ベトナム発!AI・起業家精神教育を地方私大の全学生に導入で未来の教育モデル例へ

テクノロジーの急速な発展により、AIが私たちの生活や仕事のあらゆる側面に浸透しつつある現代…教育機関はこの変化にどう対応すべきか。

ベトナムのドゥイタン大学(ダナン市)が打ち出した革新的な教育改革が、世界の教育関係者から注目を集めています。

同大学は全学生に対してAIと起業家精神を必修科目として導入し、専門分野を問わず次世代のデジタル社会を生き抜くスキルを育成するプログラムを開始しました。

この取り組みは、日本を含む世界各国の教育機関にとって貴重な参考事例となりそうです。

【記事の要約】
ドゥイタン大学は、全学生に対してAIと起業家精神を教育する新たな取り組みを開始した。
この計画では、既存のコースにAIや起業家精神に関するスキルと知識を段階的に統合し、学生が将来の労働市場で十分な準備を持って参加できるようにすることを目指している。
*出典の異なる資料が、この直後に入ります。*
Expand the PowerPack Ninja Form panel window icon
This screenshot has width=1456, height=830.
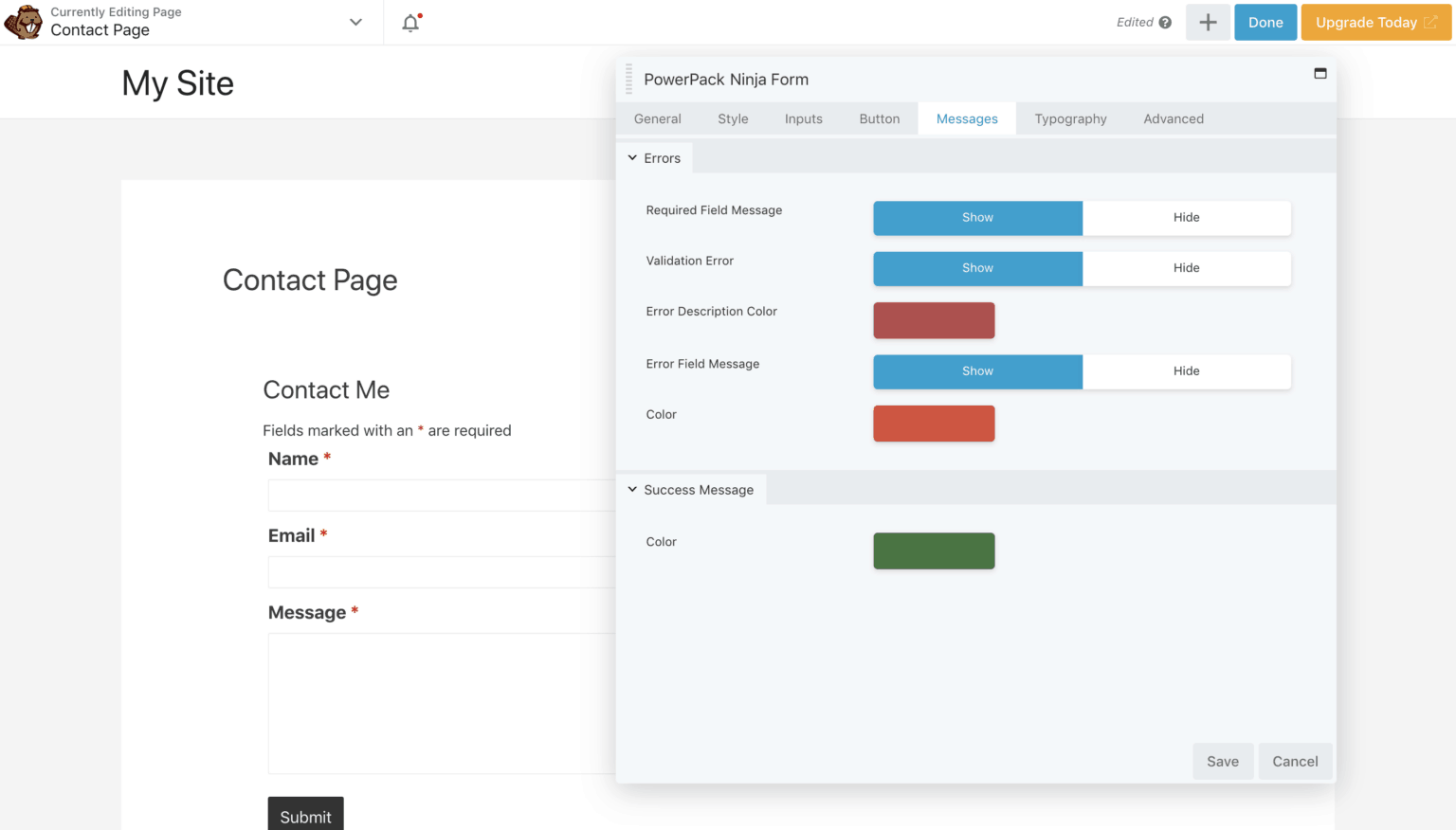(1320, 71)
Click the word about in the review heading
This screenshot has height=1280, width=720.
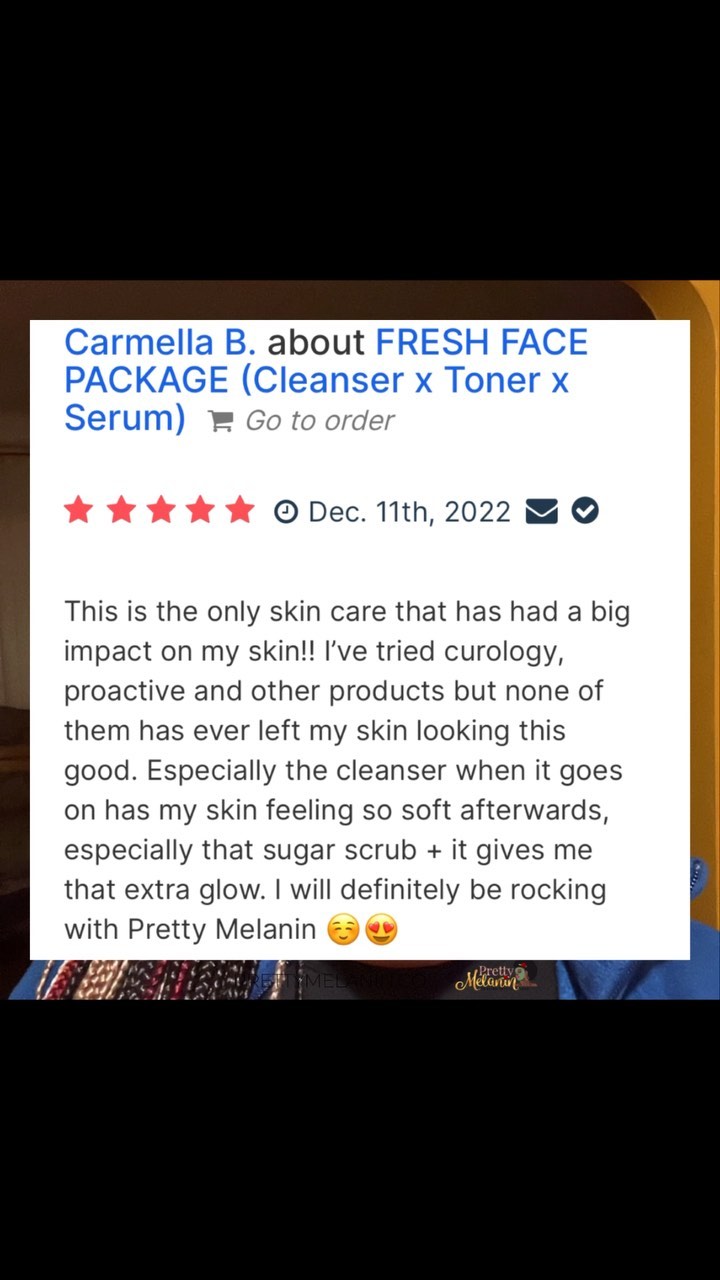tap(316, 343)
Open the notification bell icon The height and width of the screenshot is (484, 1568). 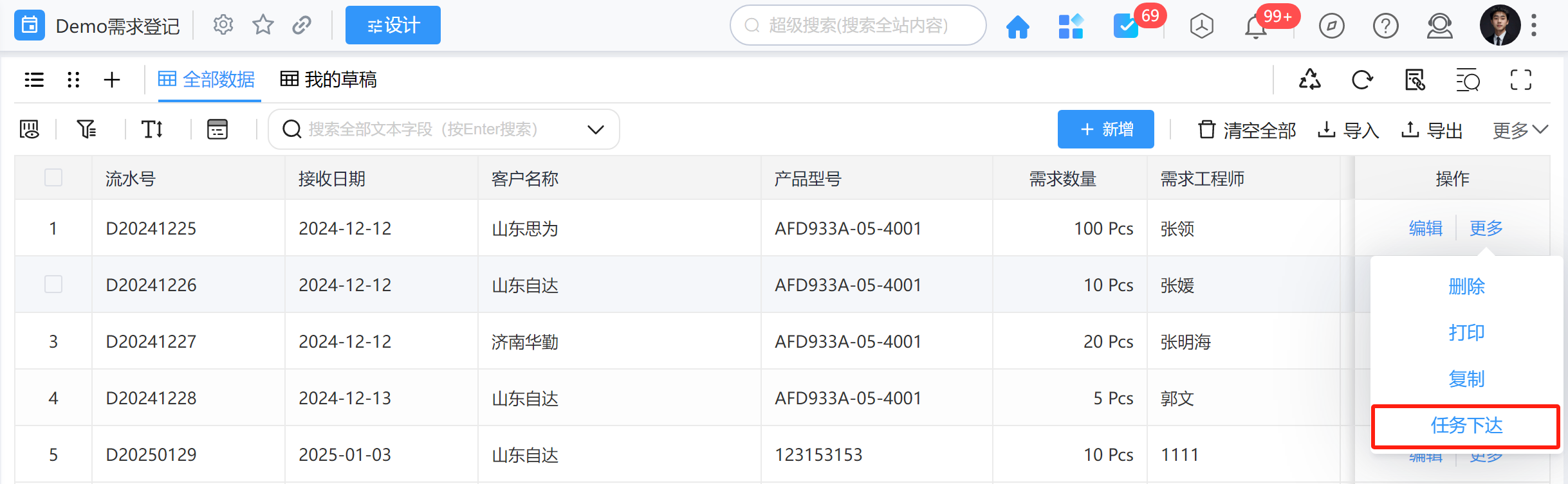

具体的には、必須のAI単位3単位を含め、専攻に応じて1単位から最大3単位までの専門AI単位を追加する制度を導入した。
必須の3単位は、「生活と学業における基本的なAIスキル(1単位)」「業界別のAIスキルと知識(1単位)」「専攻に必要なAI能力(1単位)」の内容で構成される。

大学1年目の最初の単位では、AIの中核概念、開発の歴史、潜在的な応用について学ぶ。
また、AIを活用した科学的研究の実施、学習教材の要約、レポートやプロジェクトの設計と発表などの実践的スキルも習得する。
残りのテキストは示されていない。